Actually, no since Document::GetNextAddress method should handle the case when the next address is located in the next MemoryArea (i.e. Section in PE case). To tell the truth, I'm not very confident regarding the reliability of this method (actual implementation is located in both bool TextDatabase::_MoveAddressForward(Address const& rAddress, Address& rMovedAddress, s64 Offset) const and bool TextDatabase::_MoveAddressBackward(Address const& rAddress, Address& rMovedAddress, s64 Offset) const). It may explain why it doesn't work when you only rely on it.

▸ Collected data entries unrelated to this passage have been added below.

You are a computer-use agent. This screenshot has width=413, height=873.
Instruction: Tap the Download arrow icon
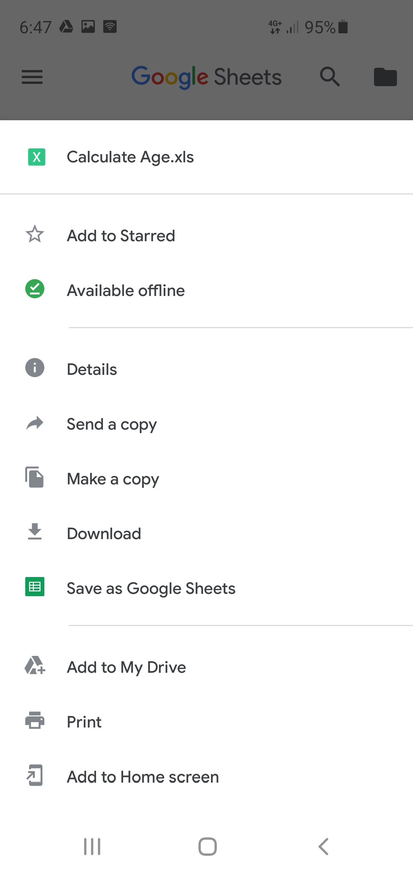tap(35, 531)
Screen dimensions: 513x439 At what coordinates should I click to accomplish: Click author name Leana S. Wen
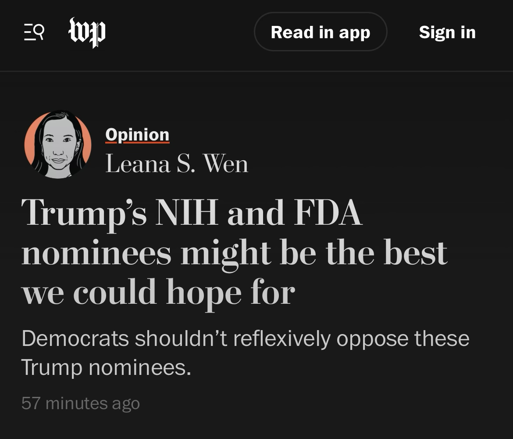pyautogui.click(x=177, y=164)
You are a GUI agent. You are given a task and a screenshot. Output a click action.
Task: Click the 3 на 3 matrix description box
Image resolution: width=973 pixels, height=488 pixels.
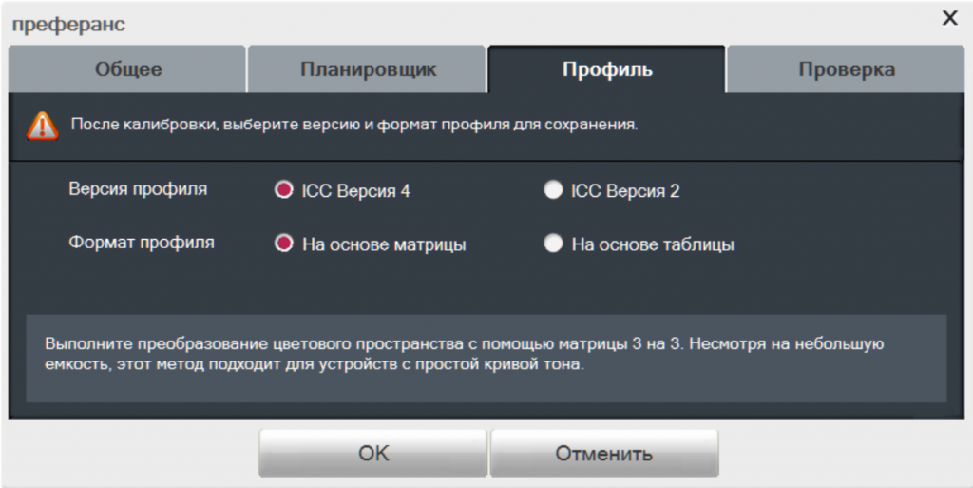[486, 359]
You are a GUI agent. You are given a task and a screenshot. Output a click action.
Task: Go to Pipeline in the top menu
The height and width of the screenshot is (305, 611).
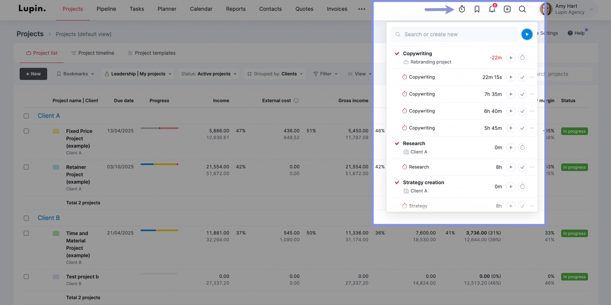tap(106, 9)
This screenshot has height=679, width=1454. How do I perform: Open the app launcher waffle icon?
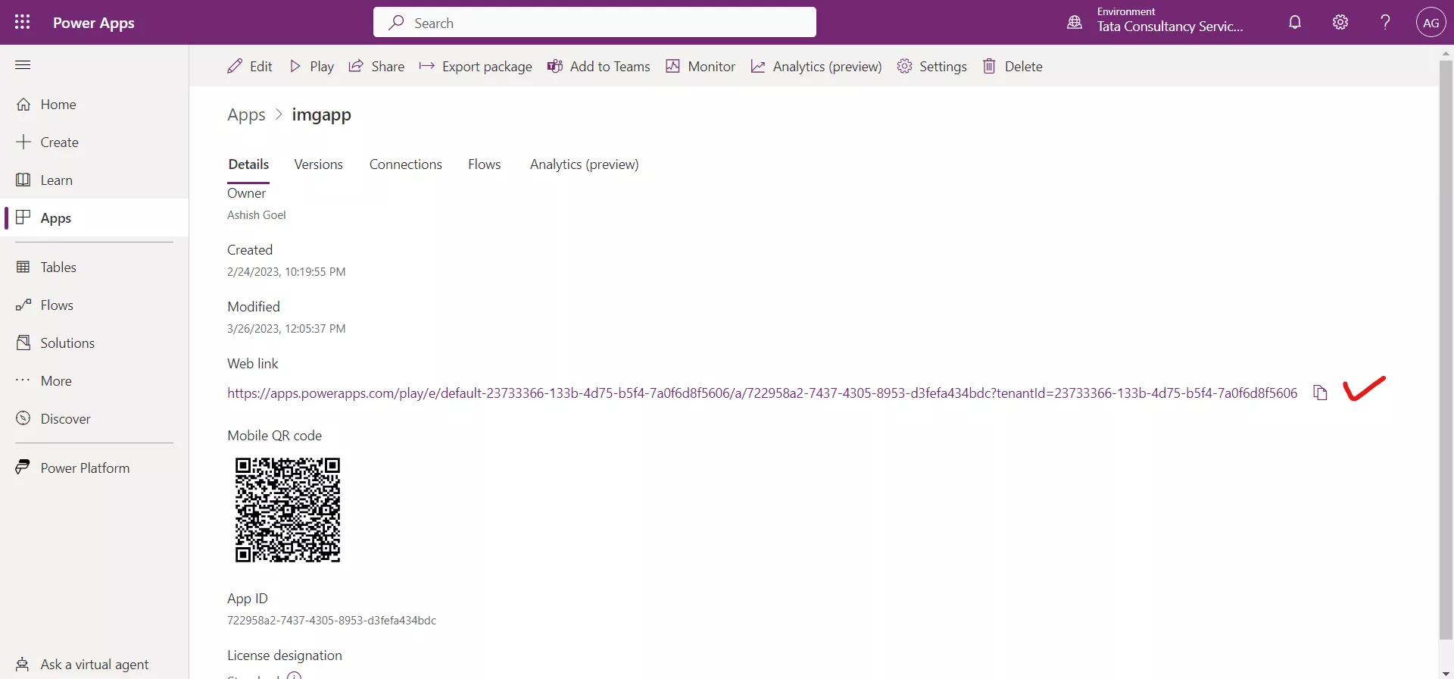(23, 22)
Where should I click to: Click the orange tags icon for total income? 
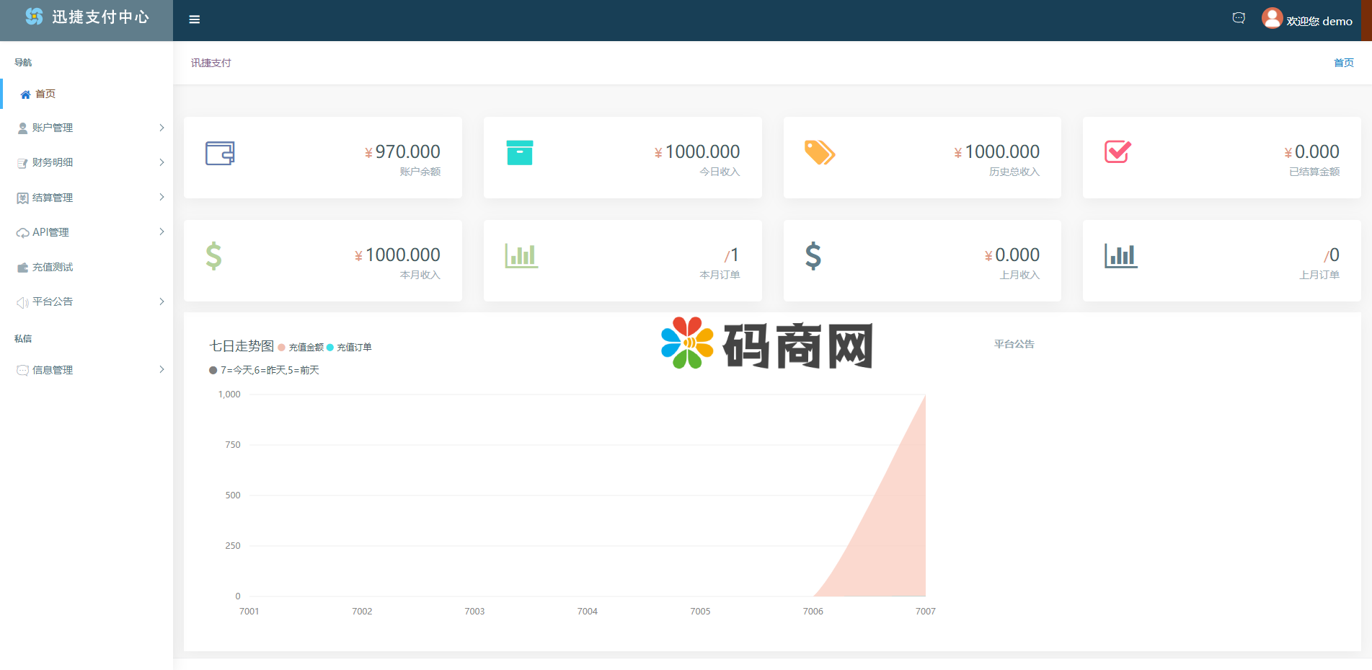[820, 153]
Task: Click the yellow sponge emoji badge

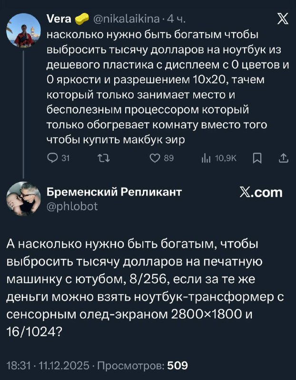Action: (x=82, y=19)
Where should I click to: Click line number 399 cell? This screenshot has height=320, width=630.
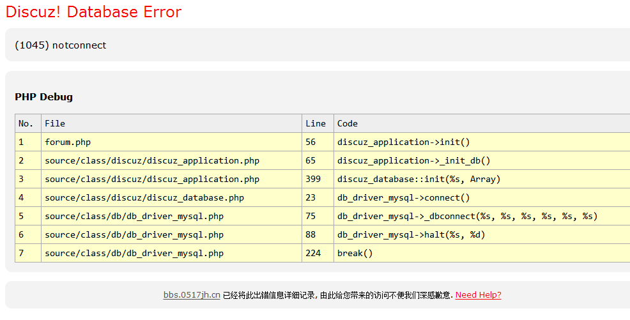pyautogui.click(x=318, y=179)
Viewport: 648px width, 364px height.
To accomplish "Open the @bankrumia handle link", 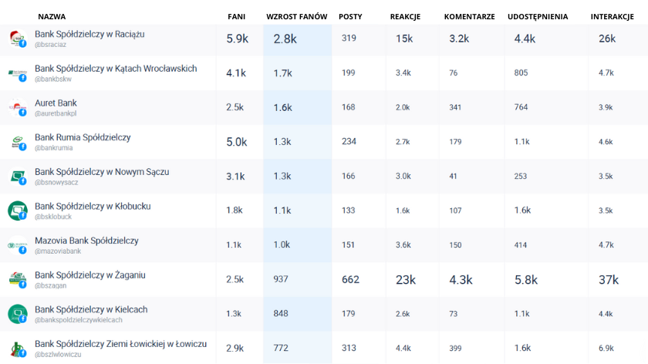I will coord(54,147).
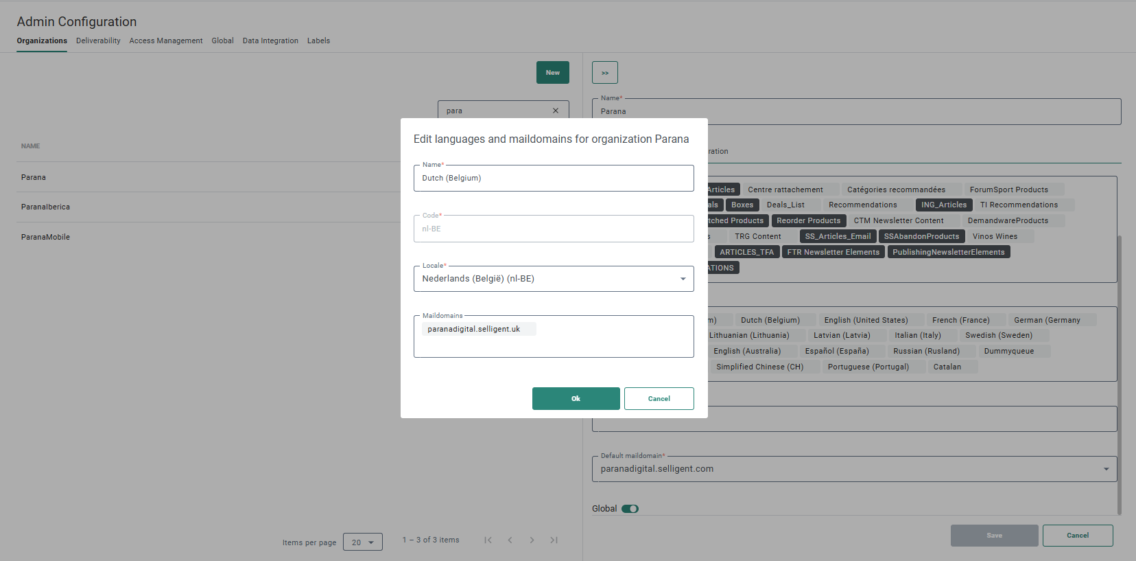1136x561 pixels.
Task: Clear the 'para' search field
Action: click(555, 111)
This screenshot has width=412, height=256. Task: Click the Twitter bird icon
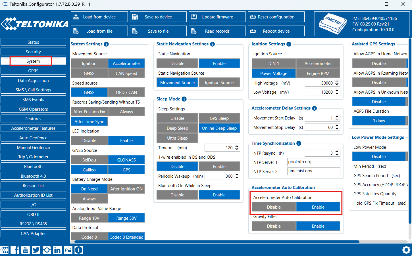pos(36,250)

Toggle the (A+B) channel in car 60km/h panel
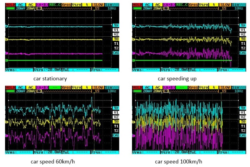click(x=43, y=88)
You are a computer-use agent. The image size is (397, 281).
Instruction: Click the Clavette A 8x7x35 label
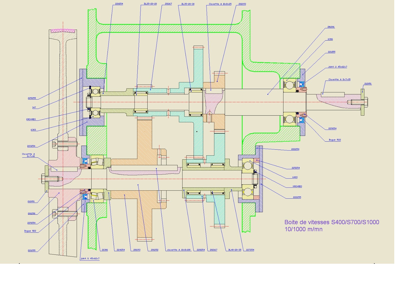pyautogui.click(x=339, y=80)
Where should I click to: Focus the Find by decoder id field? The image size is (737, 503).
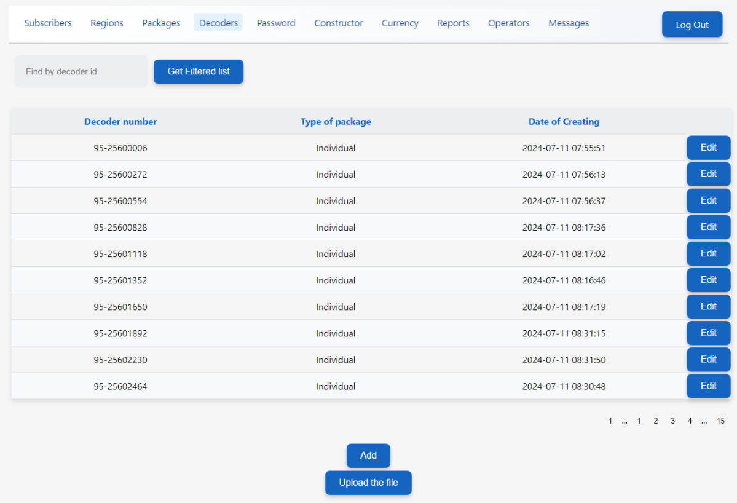pos(81,71)
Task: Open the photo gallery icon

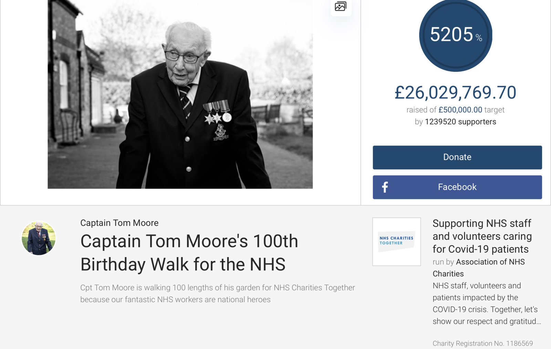Action: pos(341,6)
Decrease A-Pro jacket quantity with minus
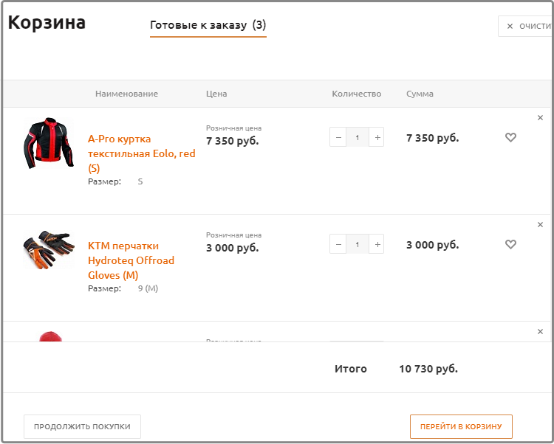The image size is (554, 444). click(338, 137)
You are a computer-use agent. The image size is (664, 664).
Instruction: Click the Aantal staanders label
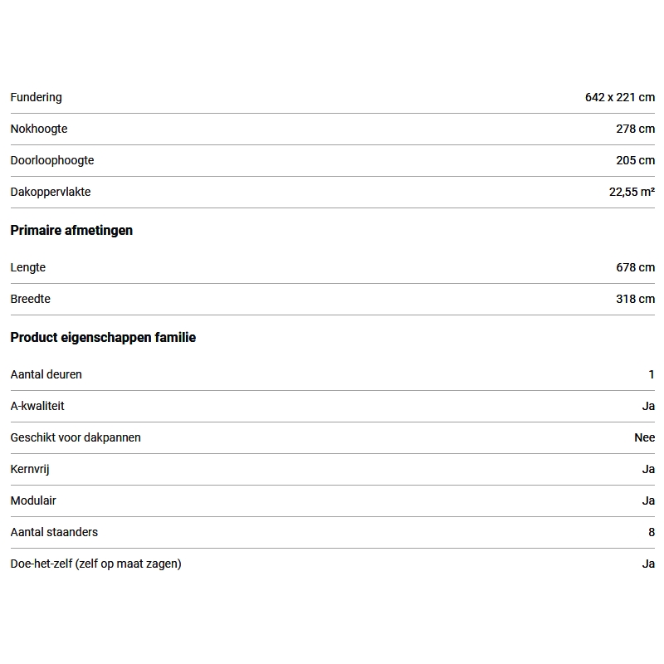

If you find a special case (executable + address) where it doesn't work as expected, feel free to share, I'll provide a fix ASAP.

saeschdivara commented 9 years ago

Well, how could I check manually if it stops correctly?

saeschdivara commented 9 years ago

I think it works correctly but my exe-file is about 25mb in size. And that many instructions writing down is not that fast as it seems...

wisk commented 9 years ago

Probably not the better way, but that's what I would do: let it run several minutes (e.g. 30 minutes), and attach a debugger to see what actually happens. This method sucks but it's simple. BTW: Your executable looks really heavy :) I think it embeds a lot of data which slow medusa down.

saeschdivara commented 9 years ago

I think that too because during the storing I almost only see db instructions ;)